Another epiphany last night.

I always believed in playing and singing my heart to the one in the audience. And when there was none at low-occupancy/low-peak tourism seasons, I thought I was unlike my wonderfully extroverted husband, pianist, bassist and good friend. But last night made all the difference.

Of all our drunken visitors at the lounge, this one had stood out most dramatic and most heartwarming at once.

I recall one of our SingJazz Club performances as White Noise – a full-house scenario, and a lady, probably the boss’ friend, truly in a state of intoxication did a runway up to me while we were between songs, and offered me a drink. And in woozy state she asked me to drink up, and basically kampai with her. I said thank you and probably took a sip. She was real sweet, at least that was what i thought. Later a friend asked me if i needed them to step in… I was thinking step in to what? If anything I felt drawn to her, she was in her drunken state, more honest, and vulnerable than anyone there. That was just one of the encounters that i get at work, with my friends telling me to tell them off. To be honest, it’s party. People are supposed to relax at parties, and besides, there’s not much sanity in their levels of intoxication, so i tend to feel more empathy for them than intimidation or anger. One cannot be offended by non-consciousness, can you? Well, having said that, there are lines to draw. Boundaries as we call them.

If someone tried to get ideas, i’ll tell them to get a tree. The stage is my line.

And this guy didn’t know his boundaries in the beginning, not the ideas bit, but just the physical boundary between a stage and off-stage. The waiter tried to explain to him and hold him down, and somehow in his state he understood.

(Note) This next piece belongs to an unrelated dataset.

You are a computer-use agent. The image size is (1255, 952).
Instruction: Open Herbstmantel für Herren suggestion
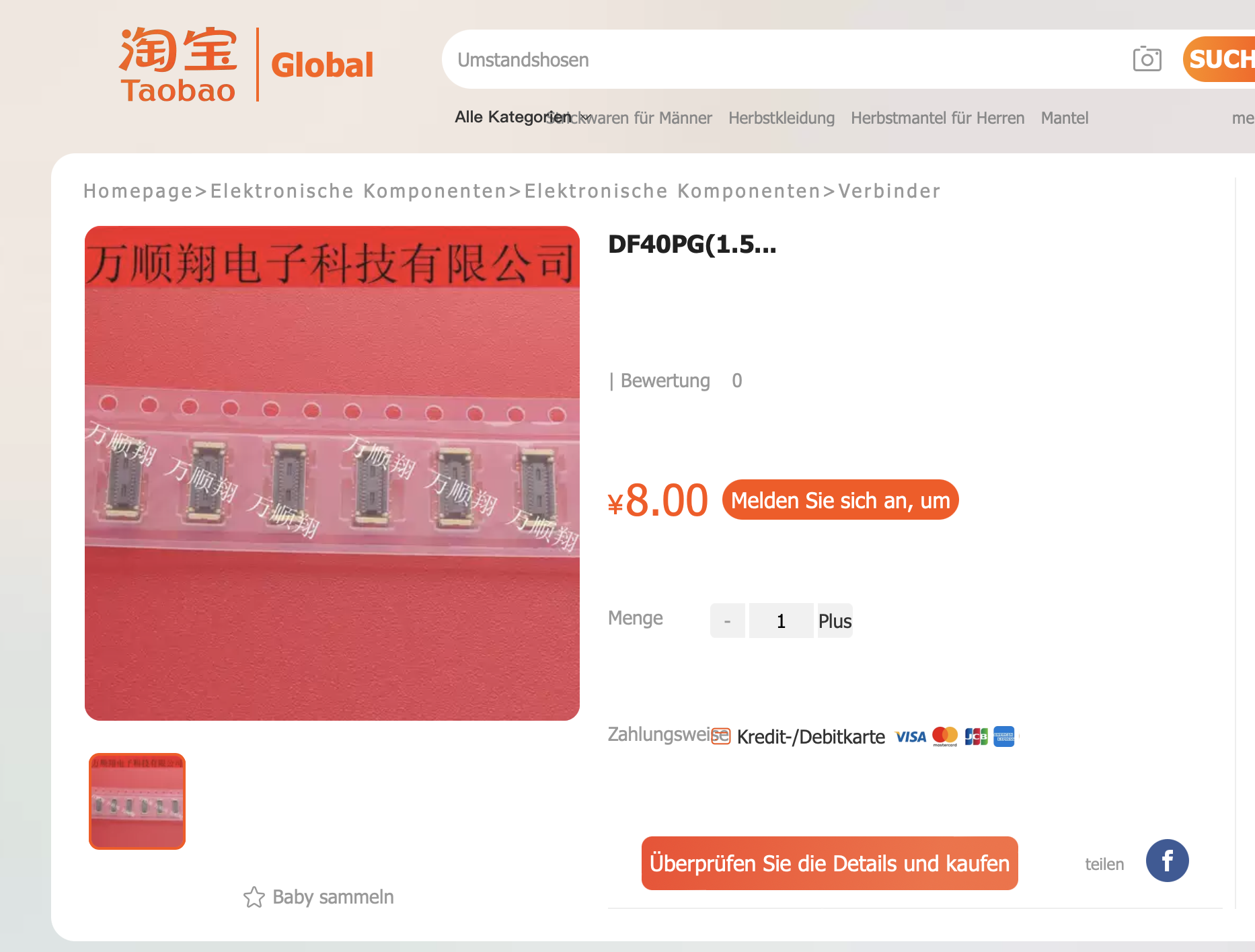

But he was so happy. He wanted to sing and wanted to hear those Mandarin tunes he was fond of. It usually takes a few moments for us to size up which part of our repertoire to pull out these days. From days, to hours, to minutes, to seconds, as this one was. Soon, Didi took over the piano and I was crooning all the Chinese i knew. And then i realised the contrast between my disposition and how everyone around me (by then, security guards, head of security) was worried and on the defence. Anytime he tried anything weird, they were gonna pounce on him.

But this whole time, he was like a child, smiling and singing with his very baritone voice, not requiring amplification at all… and clapping and dancing and I noticed, as I would be if he was a child, we were singing along together. He, just off the stage, and myself, on it, as i would, working my every phrase and note as i believed in. He came with two friends, and all three of them were so grateful, they clapped, and snapped (2, 4 – would you believe it?! haha) and then said they dug the singing and the music, and thanked us from bringing it over to their little city. Am I the only one feeling touched here?

If I were an empath, I might be the only one.

Either case, as I look back on what happened last night, I realised I had never felt more encouraged by what I do, the singing, the music, the understanding and the communicating through our stage.

I used to believe that i didn’t need an audience to perform, and perhaps so, but the difference in the meaning when you do have one, is Amazingly vast.

I take this away, and hope that my introverted counterparts would benefit from this post in your own little encounters.